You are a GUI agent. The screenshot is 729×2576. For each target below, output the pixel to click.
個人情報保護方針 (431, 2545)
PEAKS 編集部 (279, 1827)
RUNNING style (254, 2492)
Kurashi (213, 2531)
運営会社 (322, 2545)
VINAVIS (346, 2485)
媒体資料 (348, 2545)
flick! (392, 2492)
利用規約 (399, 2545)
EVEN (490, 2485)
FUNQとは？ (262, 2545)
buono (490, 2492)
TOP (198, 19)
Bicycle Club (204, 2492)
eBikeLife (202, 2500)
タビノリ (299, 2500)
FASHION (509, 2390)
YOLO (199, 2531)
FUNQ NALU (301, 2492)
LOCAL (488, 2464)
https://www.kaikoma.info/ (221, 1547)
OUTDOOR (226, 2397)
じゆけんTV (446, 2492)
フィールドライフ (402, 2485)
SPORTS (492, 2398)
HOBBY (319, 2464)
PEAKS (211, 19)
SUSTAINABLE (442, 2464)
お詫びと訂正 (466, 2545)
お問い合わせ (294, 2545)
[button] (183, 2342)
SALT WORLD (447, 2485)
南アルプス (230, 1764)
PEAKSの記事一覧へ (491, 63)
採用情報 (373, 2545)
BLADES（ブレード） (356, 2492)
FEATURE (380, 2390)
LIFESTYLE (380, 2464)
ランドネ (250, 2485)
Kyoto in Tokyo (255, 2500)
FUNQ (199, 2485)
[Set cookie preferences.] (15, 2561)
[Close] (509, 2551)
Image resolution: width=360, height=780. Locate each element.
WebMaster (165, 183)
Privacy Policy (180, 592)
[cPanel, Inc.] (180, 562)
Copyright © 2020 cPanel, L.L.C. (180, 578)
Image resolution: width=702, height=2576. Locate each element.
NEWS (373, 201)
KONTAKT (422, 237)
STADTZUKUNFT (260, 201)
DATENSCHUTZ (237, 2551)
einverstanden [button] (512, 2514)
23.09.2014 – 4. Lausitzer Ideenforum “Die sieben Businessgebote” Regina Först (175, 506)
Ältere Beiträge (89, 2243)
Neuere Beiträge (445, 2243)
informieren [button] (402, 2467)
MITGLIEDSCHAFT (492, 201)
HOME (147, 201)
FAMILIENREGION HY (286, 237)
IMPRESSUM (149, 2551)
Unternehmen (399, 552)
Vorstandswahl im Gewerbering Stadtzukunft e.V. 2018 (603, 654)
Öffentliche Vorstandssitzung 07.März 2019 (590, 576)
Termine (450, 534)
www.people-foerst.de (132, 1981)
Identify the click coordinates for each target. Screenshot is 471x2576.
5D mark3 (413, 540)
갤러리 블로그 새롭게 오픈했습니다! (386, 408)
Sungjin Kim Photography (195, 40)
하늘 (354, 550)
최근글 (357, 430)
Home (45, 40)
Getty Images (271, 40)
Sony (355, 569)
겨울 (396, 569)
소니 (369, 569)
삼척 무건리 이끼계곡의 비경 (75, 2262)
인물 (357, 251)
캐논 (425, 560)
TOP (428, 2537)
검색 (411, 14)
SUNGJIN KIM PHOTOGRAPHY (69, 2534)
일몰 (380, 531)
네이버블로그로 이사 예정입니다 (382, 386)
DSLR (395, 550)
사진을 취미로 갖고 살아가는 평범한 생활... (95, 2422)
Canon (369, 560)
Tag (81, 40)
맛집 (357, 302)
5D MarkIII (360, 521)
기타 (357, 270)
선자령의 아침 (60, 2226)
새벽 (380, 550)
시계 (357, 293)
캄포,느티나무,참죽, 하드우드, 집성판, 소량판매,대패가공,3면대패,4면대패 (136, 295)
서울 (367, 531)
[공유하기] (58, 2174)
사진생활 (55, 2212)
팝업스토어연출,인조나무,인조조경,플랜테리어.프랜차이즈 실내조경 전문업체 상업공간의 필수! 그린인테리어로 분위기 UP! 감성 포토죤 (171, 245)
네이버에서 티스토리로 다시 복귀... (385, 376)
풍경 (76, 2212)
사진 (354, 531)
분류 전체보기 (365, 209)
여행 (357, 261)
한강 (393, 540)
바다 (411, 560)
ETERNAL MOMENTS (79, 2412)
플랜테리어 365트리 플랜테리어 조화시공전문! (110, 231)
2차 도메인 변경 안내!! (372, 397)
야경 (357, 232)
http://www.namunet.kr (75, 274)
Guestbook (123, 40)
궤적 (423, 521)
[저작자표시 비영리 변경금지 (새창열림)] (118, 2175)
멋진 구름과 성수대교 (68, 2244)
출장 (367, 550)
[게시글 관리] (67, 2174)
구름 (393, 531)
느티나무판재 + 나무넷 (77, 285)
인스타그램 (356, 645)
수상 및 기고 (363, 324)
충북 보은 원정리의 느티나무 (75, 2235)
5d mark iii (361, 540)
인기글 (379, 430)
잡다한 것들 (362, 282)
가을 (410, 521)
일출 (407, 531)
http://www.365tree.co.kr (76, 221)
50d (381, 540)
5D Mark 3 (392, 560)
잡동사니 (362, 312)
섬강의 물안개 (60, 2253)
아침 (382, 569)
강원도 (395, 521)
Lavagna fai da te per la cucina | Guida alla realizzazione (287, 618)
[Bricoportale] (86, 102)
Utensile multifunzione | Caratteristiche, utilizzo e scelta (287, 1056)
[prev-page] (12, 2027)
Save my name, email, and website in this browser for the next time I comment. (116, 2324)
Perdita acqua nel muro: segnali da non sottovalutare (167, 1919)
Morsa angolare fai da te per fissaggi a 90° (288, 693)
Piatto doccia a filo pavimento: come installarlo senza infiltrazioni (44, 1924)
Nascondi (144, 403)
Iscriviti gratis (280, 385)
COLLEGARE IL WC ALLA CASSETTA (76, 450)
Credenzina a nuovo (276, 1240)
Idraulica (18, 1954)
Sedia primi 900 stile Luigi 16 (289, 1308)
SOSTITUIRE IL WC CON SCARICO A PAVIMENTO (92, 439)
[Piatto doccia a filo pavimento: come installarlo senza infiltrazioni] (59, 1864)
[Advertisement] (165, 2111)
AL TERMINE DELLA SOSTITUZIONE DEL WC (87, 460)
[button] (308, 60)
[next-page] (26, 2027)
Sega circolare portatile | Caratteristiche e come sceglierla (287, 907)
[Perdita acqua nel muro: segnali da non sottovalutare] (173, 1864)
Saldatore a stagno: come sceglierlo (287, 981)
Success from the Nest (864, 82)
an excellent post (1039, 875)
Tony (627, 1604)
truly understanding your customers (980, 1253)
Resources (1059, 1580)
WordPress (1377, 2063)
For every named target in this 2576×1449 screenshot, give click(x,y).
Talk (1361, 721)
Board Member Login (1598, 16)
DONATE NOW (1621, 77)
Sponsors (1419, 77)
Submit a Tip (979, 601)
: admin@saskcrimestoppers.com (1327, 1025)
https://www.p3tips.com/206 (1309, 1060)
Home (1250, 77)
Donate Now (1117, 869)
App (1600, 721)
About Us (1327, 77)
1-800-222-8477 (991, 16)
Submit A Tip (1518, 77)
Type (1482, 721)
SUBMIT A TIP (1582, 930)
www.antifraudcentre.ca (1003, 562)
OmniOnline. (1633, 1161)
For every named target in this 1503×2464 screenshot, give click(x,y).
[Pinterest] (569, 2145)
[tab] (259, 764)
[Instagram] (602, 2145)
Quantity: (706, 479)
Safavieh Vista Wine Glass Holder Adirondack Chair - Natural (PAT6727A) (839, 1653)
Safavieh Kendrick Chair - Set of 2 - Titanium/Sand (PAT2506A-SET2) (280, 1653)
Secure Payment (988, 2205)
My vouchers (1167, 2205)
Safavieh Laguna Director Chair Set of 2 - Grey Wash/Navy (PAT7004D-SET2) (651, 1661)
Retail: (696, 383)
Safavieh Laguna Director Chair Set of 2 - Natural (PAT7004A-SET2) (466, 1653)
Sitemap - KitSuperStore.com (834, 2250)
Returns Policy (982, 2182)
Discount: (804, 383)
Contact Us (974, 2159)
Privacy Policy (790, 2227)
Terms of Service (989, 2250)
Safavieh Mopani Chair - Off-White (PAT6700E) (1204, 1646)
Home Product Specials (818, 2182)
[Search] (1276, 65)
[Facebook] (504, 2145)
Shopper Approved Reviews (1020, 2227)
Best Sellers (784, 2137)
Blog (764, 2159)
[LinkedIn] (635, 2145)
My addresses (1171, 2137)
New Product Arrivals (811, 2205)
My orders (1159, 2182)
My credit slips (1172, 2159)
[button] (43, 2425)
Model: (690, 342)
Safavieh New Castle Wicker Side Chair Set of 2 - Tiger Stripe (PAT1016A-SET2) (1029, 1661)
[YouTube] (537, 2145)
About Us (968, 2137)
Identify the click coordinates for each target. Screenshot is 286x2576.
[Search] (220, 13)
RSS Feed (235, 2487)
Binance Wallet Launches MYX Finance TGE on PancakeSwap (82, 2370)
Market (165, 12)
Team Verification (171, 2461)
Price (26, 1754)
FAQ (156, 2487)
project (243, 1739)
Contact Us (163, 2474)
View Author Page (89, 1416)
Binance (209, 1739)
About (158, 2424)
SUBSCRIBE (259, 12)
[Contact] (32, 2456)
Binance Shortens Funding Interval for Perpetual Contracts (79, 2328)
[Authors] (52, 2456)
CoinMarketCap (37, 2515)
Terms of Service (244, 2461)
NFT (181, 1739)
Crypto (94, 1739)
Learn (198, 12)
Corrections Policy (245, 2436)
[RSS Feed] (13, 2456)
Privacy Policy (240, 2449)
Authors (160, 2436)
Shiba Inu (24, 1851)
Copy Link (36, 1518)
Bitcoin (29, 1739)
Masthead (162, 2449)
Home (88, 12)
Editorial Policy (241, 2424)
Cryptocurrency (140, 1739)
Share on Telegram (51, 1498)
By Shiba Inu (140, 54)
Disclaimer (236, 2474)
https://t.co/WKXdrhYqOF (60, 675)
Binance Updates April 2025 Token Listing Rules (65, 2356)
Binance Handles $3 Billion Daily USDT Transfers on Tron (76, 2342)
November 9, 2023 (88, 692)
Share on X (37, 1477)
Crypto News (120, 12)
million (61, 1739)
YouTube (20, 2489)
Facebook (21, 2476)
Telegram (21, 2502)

::::::::

_Problem details:_
All lines above from the one with "사진생활 (55, 2212)" to the one with "ETERNAL MOMENTS (79, 2412)", inclusive, should be copied exactly, and no other lines.

_Solution for this task:_
사진생활 (55, 2212)
팝업스토어연출,인조나무,인조조경,플랜테리어.프랜차이즈 실내조경 전문업체 상업공간의 필수! 그린인테리어로 분위기 UP! 감성 포토죤 (171, 245)
네이버에서 티스토리로 다시 복귀... (385, 376)
풍경 (76, 2212)
사진 (354, 531)
분류 전체보기 (365, 209)
여행 (357, 261)
한강 (393, 540)
바다 (411, 560)
ETERNAL MOMENTS (79, 2412)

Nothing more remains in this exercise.